Between 1915 and 1916, secret talks led to the Sykes-Picot agreement, a Franco-British deal fully disclosed only 20 years later, to carve up the Middle East. It set out the French and British priority of interest across the Middle East, including a broad plan for international administration in Palestine.
At the same time, Arab leaders believed that in correspondence between Sharif Hussein, the custodian of the Islamic holy cities of Medina and Mecca, and Sir Harold McMahon, the high commissioner of Egypt, a clear commitment was given that Britain would support a revolt against the Ottomans and promote an independent Arab state covering the whole of Ottoman Asia. The revolt occurred in 1916, with the British general Edmund Allenby eventually seizing Palestine from the Turks.
The Balfour declaration
In November 1917 the UK foreign secretary, Arthur Balfour, in a letter to Lord Rothschild, made a third commitment about Palestine’s future. He stated that the British government “view[ed] with favour the establishment in Palestine of a national home for the Jewish people without prejudice to the civil and religious rights of the non Jewish community”.
Many motives have been cited for this promise, but Balfour thought it right in principle, writing in August 1919 that “Zionism, be it right or wrong, good or bad, is rooted in age-long traditions, in present needs, in future hopes of far greater import than the desires and prejudices of the 700,000 Arabs who now inhabit than ancient land”.
In 1922, despite the promises of independence, Britain’s right to retain the mandate for Palestine was granted by the League of Nations and the Balfour declaration was included as part of that mandate.
Arab revolt in Palestine
In 1936 the Palestinians’ increasing frustration with the British led to open revolt, and then a brutal repression.
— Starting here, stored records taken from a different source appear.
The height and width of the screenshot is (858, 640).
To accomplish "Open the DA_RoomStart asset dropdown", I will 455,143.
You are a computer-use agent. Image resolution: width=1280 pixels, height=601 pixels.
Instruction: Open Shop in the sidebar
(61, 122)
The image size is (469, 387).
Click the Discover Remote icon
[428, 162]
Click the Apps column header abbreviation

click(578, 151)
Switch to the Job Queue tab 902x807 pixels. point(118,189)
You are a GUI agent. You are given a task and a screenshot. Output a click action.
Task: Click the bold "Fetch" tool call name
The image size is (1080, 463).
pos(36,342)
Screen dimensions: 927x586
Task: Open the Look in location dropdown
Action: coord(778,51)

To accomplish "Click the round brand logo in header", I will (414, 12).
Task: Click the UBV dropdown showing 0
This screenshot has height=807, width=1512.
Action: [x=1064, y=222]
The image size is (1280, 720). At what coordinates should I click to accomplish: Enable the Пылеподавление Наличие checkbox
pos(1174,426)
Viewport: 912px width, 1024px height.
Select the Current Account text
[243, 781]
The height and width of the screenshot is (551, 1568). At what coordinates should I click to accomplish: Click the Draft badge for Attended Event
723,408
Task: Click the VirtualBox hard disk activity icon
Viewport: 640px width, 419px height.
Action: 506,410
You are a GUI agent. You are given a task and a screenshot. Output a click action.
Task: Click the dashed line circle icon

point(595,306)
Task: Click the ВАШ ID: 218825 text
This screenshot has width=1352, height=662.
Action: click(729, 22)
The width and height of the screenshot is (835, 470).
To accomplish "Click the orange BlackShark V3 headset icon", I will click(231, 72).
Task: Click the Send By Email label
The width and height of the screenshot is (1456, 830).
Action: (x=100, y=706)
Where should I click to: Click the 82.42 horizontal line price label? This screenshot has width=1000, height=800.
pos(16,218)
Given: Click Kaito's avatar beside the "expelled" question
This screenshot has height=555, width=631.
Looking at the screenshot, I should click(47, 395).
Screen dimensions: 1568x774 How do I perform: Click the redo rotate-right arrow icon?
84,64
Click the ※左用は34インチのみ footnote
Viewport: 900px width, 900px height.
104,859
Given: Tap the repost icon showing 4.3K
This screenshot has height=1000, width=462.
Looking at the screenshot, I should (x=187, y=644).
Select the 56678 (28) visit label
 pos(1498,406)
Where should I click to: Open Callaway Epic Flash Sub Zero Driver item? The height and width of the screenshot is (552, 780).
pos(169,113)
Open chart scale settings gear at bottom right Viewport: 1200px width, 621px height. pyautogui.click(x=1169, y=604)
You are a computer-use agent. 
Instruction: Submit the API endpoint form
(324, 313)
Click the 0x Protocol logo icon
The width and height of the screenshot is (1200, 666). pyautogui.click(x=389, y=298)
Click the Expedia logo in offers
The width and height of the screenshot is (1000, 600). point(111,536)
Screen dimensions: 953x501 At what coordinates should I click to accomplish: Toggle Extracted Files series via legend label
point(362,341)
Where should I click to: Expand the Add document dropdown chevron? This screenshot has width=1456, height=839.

The UK’s Peel commission decided reluctantly in 1937 that partition was the only answer, even though it would entail the mass displacement of Palestinians.
As Hitler’s persecution of the Jews accelerated, the number of Jews in Palestine reached 450,000 – a third of the population. On the eve of the second world war in 1939, in an attempt to mollify both sides, a UK white paper said it favoured a Palestinian state within 10 years but the Balfour declaration “could not have intended that Palestine should be converted into a Jewish state against the will of the Arab population of the country”.
The British mandate is abandoned
In 1947, weakened by war and faced by violence from Jewish and Arab communities, the foreign secretary, Ernest Bevin, handed the conflict to the United Nations, abandoning the British mandate. In November, with resolution 181, the UN voted by 33 to 10 for a partition highly favourable to Israel and with the strong support of the US president, Harry Truman.
The state of Israel is established
A state of Israel was declared in May 1948. Britain was supposed to oversee the partition, including an economic union between the two states, but largely washed its hands.
Israel and Arabs were largely left to fight it out and as a result of the 1948 war, about 750,000 Arabs were displaced, out of a population of 1,500,000.
From there on, the US came to dominate Middle East politics. At first it was reasonably even-handed between Arabs and Israelis, but as the cold war increasingly defined everything, it came to treat Israel as a uniquely vital ally.